With no Justice filing a dissent, the Supreme Court on Tuesday cleared the way for a lower federal court to draw a new election map that probably will assure Alabama’s black voters a chance to elect a second member of the U.S. House of Representatives next year. Since 1992, they have had only one House district where they had voting control.
The potential for a wider impact of the Court’s action is that black voters in other Southern states may also get similar opportunities, enhancing the prospect that the Democrats could gain a majority in the House in next year’s elections.
At midday today, the Court issued two orders, one sentence in each, rejecting two requests by Alabama state officials to block lower court rulings that will lead to creation of two congressional districts in which black voters will have a majority, or close to that, and thus likely control of the outcome. The new election map will be drawn by a court-appointed specialist team; that result will be subject to testing in the federal courts in advance of the next election in 2024.
The Justices’ two orders did not explain why they had acted, but one probable explanation is that at least some of the Justices believed that the Alabama legislature had defied a ruling the Supreme Court itself had issued last June, appearing to require that the state have two, not one, House districts controlled by black voters. The legislature had reacted to that decision by, for a second time, creating only one House districts where blacks were assured of a chance to elect a Representative of their choosing.

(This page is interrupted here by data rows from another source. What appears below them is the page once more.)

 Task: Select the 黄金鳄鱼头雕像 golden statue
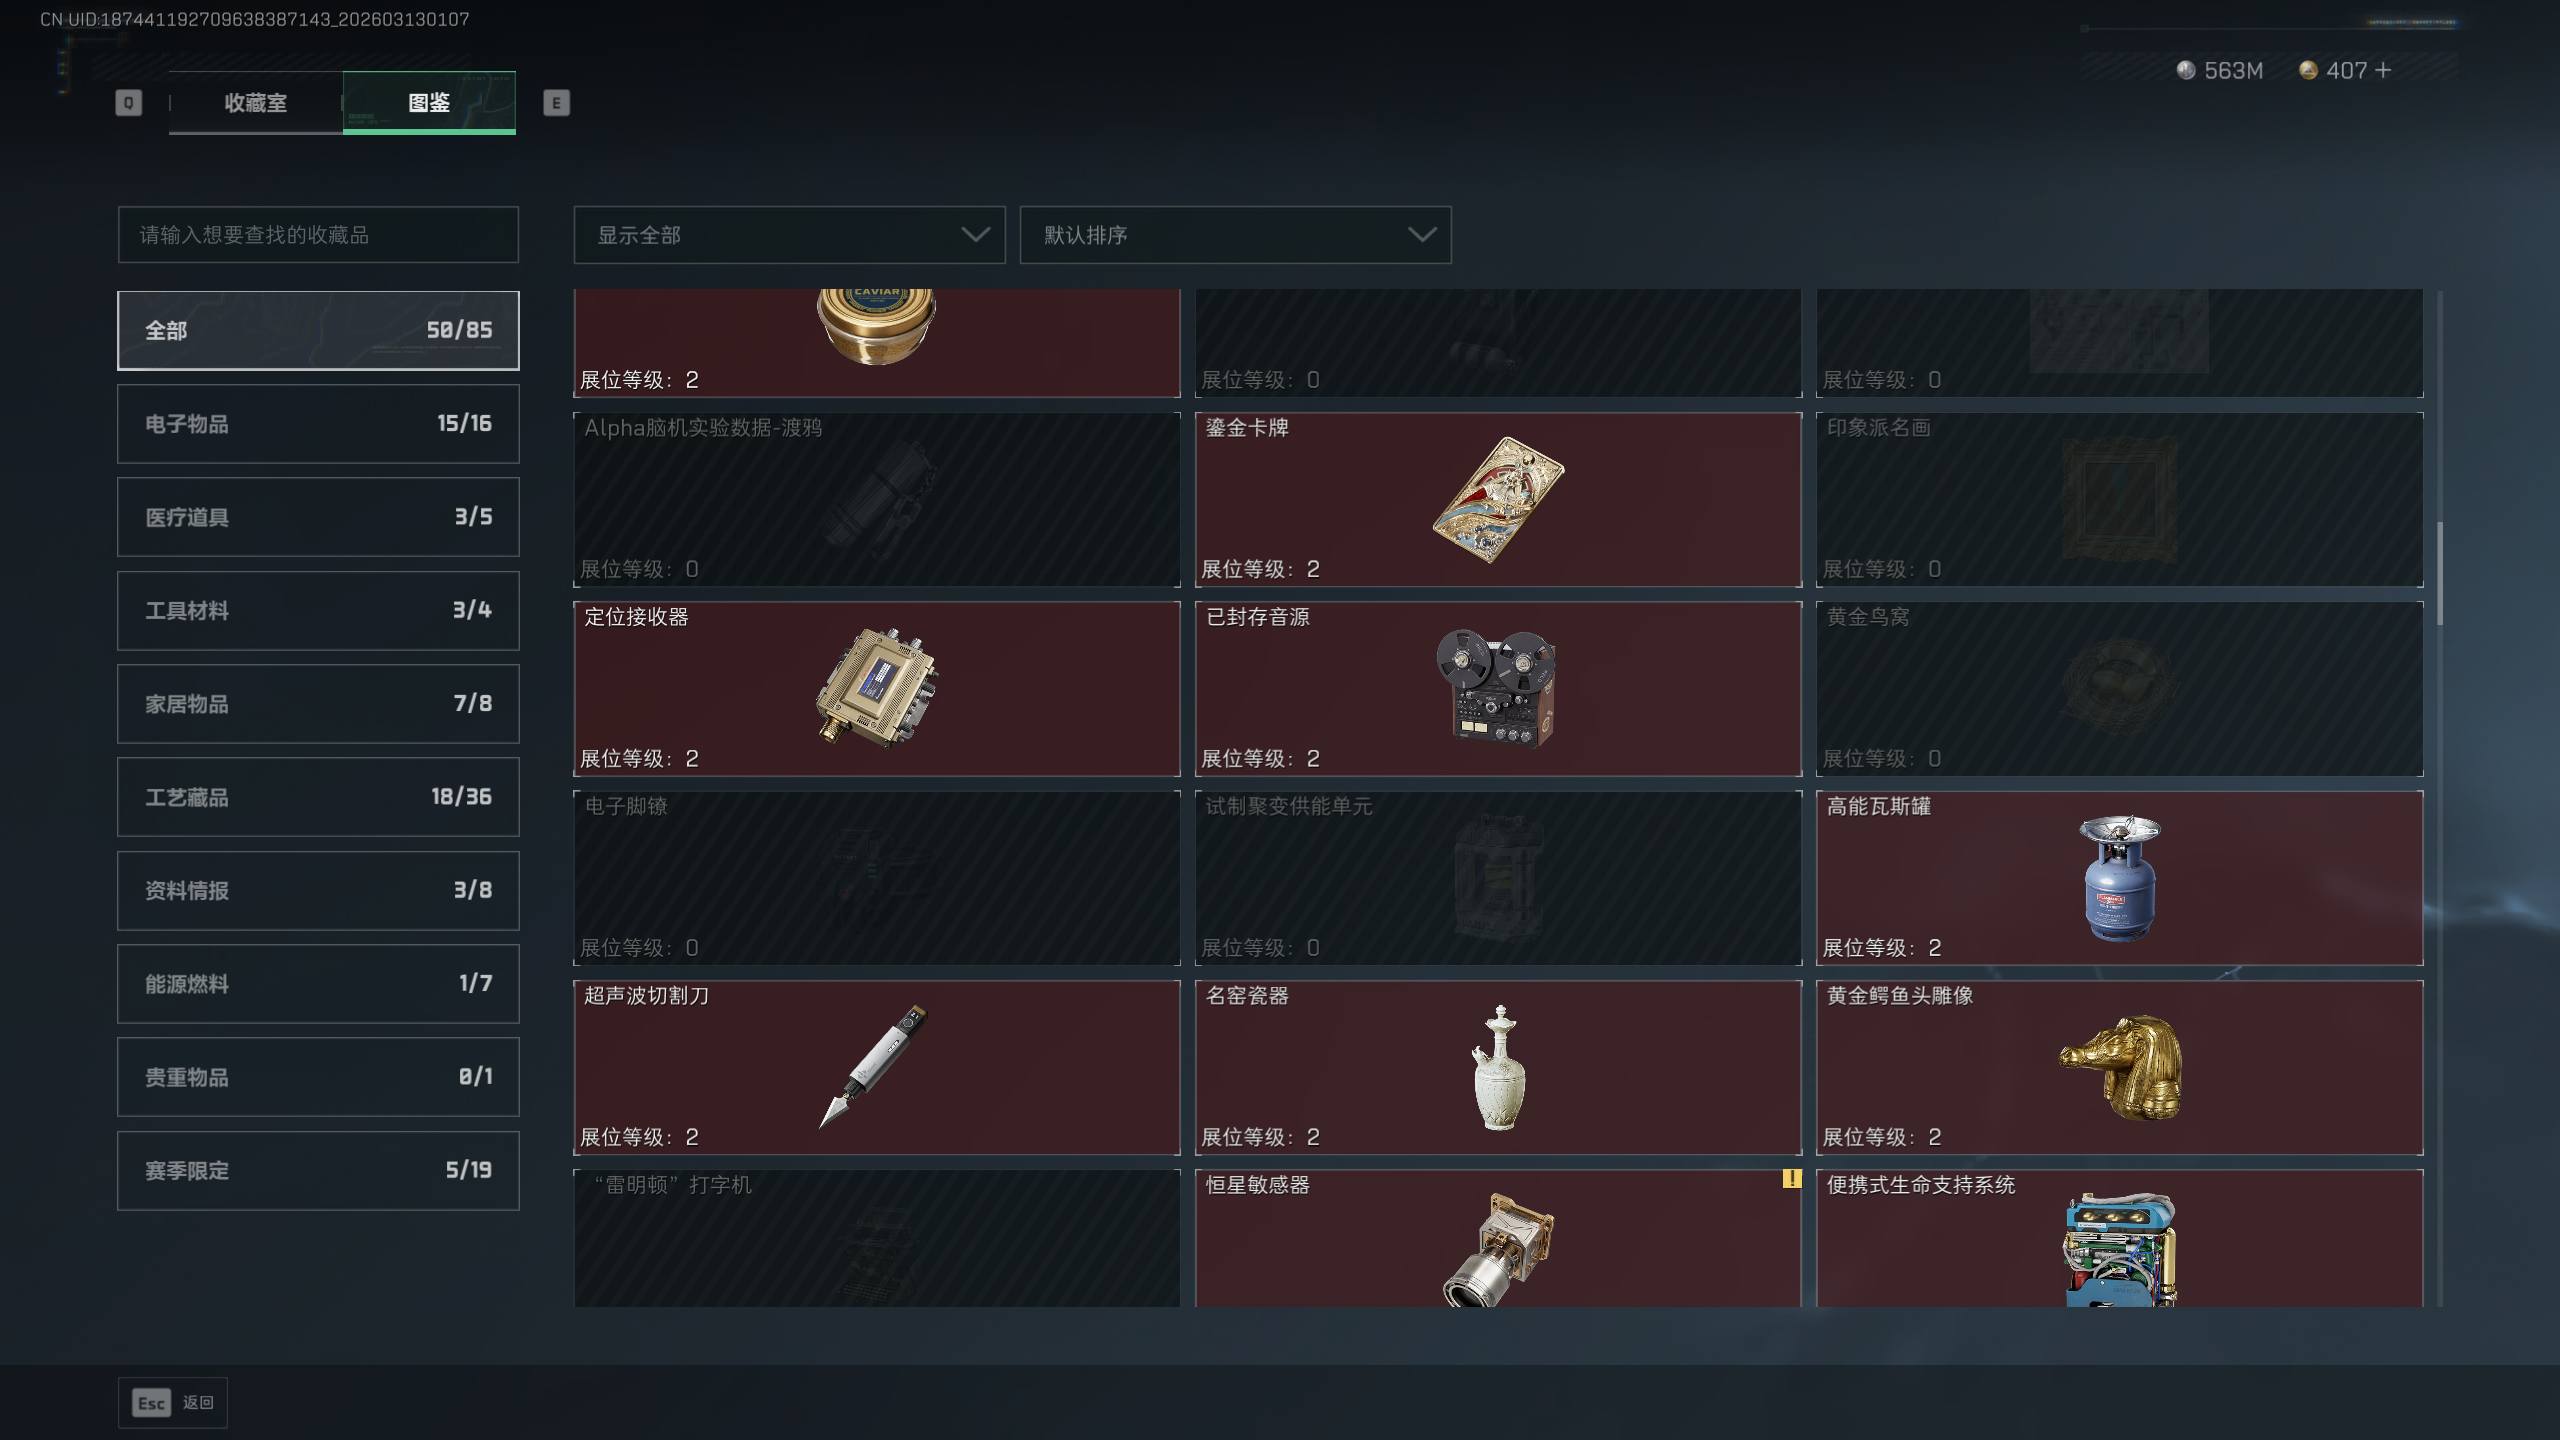pos(2119,1067)
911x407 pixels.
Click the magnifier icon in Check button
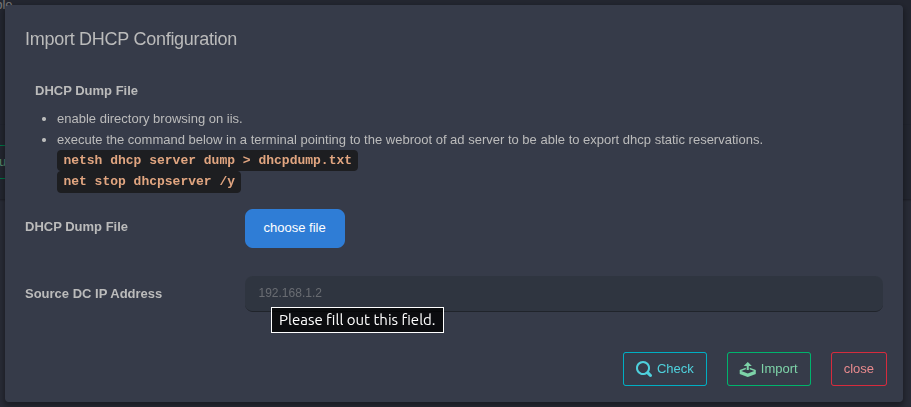(644, 369)
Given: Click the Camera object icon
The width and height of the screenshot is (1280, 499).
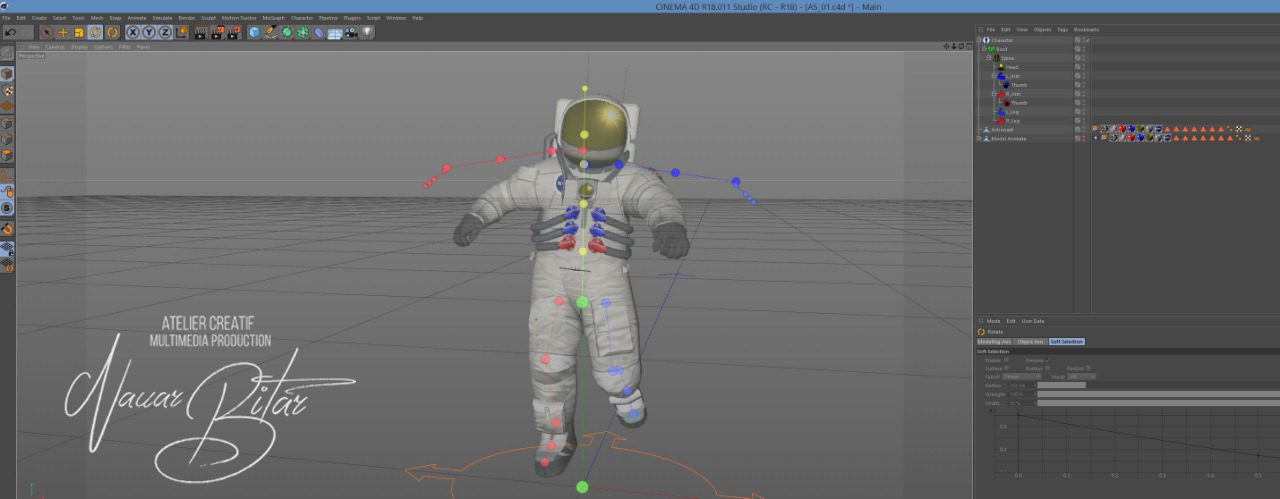Looking at the screenshot, I should tap(352, 32).
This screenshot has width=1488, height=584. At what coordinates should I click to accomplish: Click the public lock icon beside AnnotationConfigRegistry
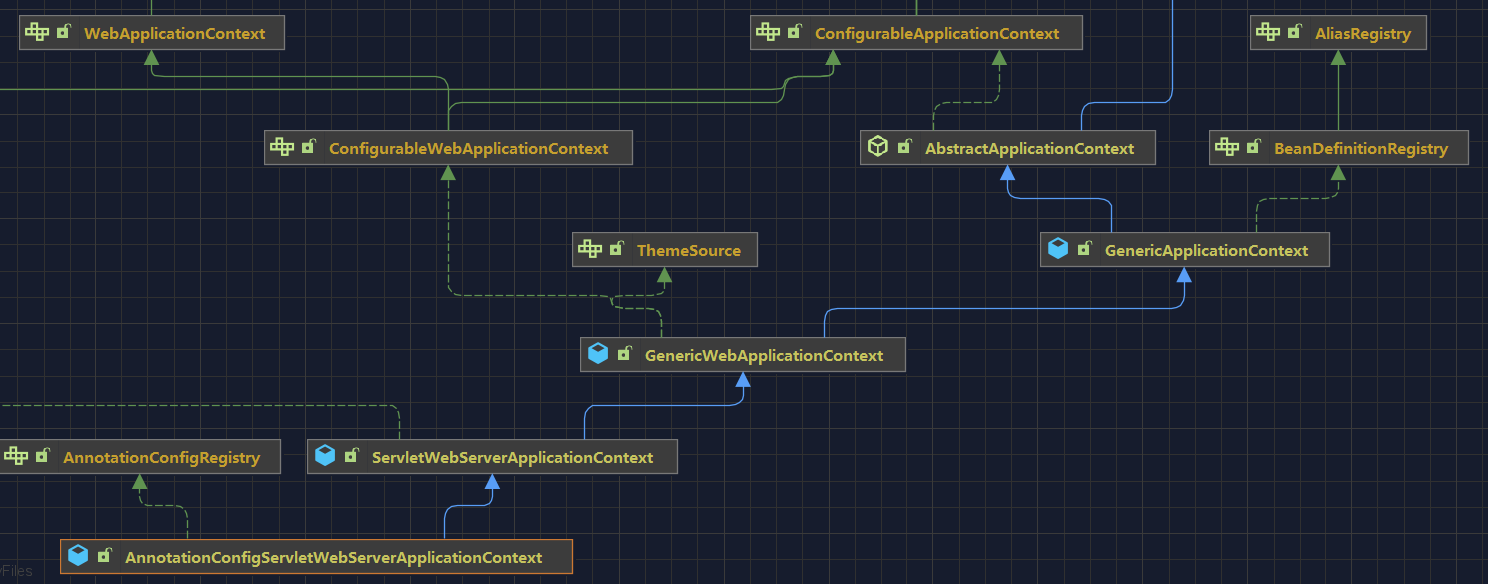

It is important to note, however, that the Court’s action today was not a final decision on the dispute over Alabama’s delegation in the House of Representatives. State officials can still pursue new appeals in the Court to challenge the new maps that will now be drawn, but that may be too late to prevent the creation of two new black-controlled districts for use in the 2024 election.
Alabama has seven seats in the House. Although blacks make up about 27 percent of the state’s voting population, black voters in the state have previously controlled only 14 percent of the state’s delegation. The new maps very likely will double that, to about 28 percent. (While the use of refined computer data can enable map-makers to draw election districts that may control election outcomes, race can not be the sole factor in such line-drawing. Federal civil rights law, though, requires that voters of a racial minority be given an equal opportunity to choose candidates of their choice, and election district lines can be drawn to make that happen.)
State officials have argued repeatedly in the Supreme Court and lower federal courts that re-drawing of congressional district lines must be done by race-neutral methods, or the resulting maps will be a form of racial preference in violation of the Constitution mandate of racial equality. Last June, in the Supreme Court’s ruling based upon a part of the 1964 civil rights law, the Justices by a vote of 5-to-4, rejected that argument.
That ruling last June was something of a surprise, because the Court’s majority in recent years has issued several rulings that provided narrow interpretations of federal voting rights law, leading to efforts in Congress – so far, unsuccessful – to enact new protections for voting rights.